O estudo on line e a utilização geral da Internet para todas as formas de comunicação, recolha de informações e acesso a serviços digitais tornam-se a norma. Os reguladores, seguindo a tendência a nível mundial e em África começaram a libertar espectro temporário para ajudar os operadores a aliviar o congestionamento da rede, como resultado directo da pandemia. Com estas mudanças rápidas facilitadas para responder às necessidades imediatas da sociedade durante a pandemia, as discussões sobre a exclusão digital em vastas áreas do país tornaram actuais.

Os municípios sentem agora um impacto acrescido destas lacunas, na medida em que a pandemia revelou as suas deficiência no que diz respeito ao acesso digital. Países como os EUA, o Reino Unido, a Alemanha, o Brasil e outros mais, estabeleceram metas de conectividade para aqueles que permaneceram desconectados nas zonas rurais ou excluídos mesmo nas zonas urbanas devido aos custos de conectividade e outros desafios para os consumidores.

O acesso à Internet foi declarado um direito humano fundamental e a Covid-19 veio mostrar-nos a todos como a conectividade de banda larga era vital para responder a este vírus, permitindo que a economia e a sociedade continuassem a avançar independentemente das medidas de distanciamento social.

Ora, com muitos países a atravessar a segunda onda desta pandemia, a resiliência nos sistemas de conectividade adquire uma importância acrescida. O “novo normal” parece estar para ficar, dali ser imperativo adaptar o nosso modo de vida e os sistemas que suportam isso, deve evoluir muito rapidamente.

É por isso que avançar rapidamente e em força ao encontro da 4ª Revolução assume uma importância estratégica para o desenvolvimento de Angola. E o caminho afigura-se longo e cheio de escolhos. A penetração da Internet em Angola era de apenas 22% no final de Dezembro de 2019. Por isso, a exclusão digital em Angola deve ser combatida imediatamente e a vários níveis.
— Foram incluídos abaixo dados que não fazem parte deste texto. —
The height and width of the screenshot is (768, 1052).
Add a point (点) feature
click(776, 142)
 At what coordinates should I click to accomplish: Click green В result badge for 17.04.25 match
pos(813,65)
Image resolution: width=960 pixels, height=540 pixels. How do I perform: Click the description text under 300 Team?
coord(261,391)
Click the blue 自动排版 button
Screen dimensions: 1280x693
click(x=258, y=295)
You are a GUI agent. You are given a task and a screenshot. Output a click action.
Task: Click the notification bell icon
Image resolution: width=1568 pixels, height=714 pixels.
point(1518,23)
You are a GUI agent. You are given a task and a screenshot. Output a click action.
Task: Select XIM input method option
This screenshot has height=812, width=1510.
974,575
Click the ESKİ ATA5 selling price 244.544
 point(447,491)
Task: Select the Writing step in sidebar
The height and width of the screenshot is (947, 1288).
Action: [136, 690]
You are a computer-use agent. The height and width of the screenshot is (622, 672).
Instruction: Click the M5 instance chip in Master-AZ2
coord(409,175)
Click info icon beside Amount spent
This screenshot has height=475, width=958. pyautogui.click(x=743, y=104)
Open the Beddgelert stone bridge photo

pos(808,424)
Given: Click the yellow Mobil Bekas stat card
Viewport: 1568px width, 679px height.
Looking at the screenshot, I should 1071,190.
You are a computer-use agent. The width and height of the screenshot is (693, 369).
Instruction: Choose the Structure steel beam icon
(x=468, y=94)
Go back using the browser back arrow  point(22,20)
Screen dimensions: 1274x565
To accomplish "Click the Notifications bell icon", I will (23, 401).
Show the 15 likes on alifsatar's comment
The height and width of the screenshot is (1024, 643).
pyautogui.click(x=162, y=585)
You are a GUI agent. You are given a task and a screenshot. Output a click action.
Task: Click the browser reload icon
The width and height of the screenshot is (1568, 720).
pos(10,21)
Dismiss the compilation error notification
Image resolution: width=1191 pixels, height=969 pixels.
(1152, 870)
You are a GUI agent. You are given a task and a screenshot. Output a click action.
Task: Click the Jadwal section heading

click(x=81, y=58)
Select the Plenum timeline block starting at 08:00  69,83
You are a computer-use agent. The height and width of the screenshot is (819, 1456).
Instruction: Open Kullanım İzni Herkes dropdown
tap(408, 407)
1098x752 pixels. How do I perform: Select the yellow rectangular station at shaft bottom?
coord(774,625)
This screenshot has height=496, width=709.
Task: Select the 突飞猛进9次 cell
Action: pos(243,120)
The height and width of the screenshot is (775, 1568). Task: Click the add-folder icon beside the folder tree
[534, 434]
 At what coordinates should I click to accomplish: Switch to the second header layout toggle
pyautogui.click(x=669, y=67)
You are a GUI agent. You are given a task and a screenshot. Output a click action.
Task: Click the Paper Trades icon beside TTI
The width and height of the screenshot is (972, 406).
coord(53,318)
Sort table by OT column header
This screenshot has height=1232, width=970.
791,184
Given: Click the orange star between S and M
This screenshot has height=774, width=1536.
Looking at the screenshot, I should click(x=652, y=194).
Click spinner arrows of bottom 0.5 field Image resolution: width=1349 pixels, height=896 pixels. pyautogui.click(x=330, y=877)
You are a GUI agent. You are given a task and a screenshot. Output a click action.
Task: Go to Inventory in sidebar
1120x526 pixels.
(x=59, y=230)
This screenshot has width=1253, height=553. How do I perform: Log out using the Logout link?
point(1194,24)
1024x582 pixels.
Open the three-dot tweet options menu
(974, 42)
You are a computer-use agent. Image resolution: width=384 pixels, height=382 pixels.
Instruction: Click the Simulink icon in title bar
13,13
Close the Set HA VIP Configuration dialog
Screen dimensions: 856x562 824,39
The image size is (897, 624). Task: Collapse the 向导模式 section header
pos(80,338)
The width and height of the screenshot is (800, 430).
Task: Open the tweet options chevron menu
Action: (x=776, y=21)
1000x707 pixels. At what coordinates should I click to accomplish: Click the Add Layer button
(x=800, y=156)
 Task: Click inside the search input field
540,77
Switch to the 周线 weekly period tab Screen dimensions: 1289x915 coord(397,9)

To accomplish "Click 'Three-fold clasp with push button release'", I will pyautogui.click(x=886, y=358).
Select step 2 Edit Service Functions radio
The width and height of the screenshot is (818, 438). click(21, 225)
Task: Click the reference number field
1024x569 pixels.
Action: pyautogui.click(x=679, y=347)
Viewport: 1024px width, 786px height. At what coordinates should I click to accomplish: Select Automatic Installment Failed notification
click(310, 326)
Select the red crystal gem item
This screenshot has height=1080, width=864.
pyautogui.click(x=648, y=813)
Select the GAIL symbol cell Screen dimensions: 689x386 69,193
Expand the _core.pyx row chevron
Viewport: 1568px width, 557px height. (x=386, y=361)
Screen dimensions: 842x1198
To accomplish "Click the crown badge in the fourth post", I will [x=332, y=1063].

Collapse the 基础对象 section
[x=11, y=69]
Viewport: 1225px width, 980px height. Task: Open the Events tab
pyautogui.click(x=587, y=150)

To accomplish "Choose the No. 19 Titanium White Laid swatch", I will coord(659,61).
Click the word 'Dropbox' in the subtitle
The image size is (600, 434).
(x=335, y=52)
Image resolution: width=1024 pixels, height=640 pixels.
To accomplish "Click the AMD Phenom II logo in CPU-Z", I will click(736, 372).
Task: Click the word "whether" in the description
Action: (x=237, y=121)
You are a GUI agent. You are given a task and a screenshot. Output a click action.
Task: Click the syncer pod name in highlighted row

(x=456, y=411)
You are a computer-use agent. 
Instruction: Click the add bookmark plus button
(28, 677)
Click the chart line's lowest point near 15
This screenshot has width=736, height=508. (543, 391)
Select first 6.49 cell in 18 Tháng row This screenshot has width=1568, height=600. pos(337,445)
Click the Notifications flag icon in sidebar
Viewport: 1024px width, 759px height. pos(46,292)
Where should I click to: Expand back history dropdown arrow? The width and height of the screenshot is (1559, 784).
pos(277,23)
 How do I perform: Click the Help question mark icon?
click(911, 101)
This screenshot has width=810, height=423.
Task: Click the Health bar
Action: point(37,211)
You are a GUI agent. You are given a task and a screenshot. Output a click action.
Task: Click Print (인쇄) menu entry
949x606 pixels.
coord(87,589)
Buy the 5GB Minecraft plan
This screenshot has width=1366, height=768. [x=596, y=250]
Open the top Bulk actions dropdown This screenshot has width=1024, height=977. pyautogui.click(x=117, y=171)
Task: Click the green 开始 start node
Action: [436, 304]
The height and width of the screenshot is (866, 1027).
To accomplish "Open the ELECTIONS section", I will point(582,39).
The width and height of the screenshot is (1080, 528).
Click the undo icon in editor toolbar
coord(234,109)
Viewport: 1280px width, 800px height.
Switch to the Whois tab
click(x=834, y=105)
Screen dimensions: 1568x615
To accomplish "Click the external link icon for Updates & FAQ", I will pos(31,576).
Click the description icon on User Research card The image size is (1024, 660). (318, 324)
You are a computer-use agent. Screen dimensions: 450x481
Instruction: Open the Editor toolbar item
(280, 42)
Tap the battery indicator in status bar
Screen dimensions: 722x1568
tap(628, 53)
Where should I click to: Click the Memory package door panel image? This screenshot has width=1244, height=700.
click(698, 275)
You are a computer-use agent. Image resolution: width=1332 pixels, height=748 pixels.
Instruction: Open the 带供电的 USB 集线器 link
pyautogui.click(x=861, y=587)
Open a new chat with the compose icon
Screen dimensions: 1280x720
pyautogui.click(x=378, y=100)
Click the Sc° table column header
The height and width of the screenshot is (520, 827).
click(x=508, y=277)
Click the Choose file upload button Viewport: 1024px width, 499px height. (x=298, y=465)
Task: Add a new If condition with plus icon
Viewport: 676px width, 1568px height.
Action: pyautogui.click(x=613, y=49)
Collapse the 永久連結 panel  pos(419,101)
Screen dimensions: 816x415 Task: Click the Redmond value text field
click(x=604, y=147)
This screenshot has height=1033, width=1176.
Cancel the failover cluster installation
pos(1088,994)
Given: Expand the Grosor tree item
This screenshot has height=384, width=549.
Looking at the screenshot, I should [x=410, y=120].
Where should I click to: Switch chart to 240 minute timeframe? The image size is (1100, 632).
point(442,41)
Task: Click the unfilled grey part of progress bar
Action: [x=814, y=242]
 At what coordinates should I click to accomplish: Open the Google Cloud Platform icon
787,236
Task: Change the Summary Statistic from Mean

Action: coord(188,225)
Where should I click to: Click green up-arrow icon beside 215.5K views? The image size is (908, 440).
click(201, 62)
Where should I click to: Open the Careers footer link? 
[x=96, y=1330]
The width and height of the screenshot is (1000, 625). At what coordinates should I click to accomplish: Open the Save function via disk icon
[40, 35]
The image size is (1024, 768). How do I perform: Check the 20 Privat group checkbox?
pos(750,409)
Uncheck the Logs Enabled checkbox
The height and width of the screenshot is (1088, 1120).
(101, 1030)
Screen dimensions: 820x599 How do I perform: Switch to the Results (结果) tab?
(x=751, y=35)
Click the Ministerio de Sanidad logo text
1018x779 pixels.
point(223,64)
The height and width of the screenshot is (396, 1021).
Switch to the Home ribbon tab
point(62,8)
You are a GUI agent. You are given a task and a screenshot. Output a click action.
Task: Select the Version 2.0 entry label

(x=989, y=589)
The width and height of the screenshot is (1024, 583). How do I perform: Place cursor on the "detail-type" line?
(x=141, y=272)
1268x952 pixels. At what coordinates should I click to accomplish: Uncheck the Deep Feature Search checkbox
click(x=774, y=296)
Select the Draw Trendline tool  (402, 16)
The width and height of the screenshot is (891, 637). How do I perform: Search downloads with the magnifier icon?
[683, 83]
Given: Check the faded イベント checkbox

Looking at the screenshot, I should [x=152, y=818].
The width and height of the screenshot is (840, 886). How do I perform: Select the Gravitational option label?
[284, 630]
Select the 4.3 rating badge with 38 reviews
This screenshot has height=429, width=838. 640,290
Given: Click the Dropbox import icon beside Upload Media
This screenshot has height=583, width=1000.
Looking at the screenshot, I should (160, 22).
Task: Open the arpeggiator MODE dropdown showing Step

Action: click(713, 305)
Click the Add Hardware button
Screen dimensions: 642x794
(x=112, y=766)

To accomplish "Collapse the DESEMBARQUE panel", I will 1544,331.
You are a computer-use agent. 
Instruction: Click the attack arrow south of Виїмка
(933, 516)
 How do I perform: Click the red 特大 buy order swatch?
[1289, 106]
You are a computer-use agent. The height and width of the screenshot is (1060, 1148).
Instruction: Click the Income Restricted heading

Económico, social, governamental e empresarial.

Com o país dotado de recursos naturais que vão desde petróleo e gás, minerais e diamantes até terras agricultáveis, faz sentido que estes sectores sejam priorizados para a tal automatização em larga escala e digitalização que a 4ª Revolução preconiza.

O aumento das exportações e a manutenção da produção, mesmo quando é necessário um aumento da distância social, exige uma maior dependência de máquinas inteligentes e operações com intervenientes mais pequenos (agricultores de subsistência, pequenos operadores mineiros, etc.) ligados a cadeias de abastecimento regionais e nacionais.

Resta a questão do capital humano: a grande percentagem de jovens na população angolana e a natural propensão das novas gerações para o uso das tecnologias digitais tornam Angola num país onde a “conversão” para a 4ª Revolução seja relativamente facilitada se se conceber e implementar uma estratégia de inclusão digital que passe pelo sistema de ensino não só formal, como também informal no que poderia ser considerado uma espécie de “alfabetização digital”.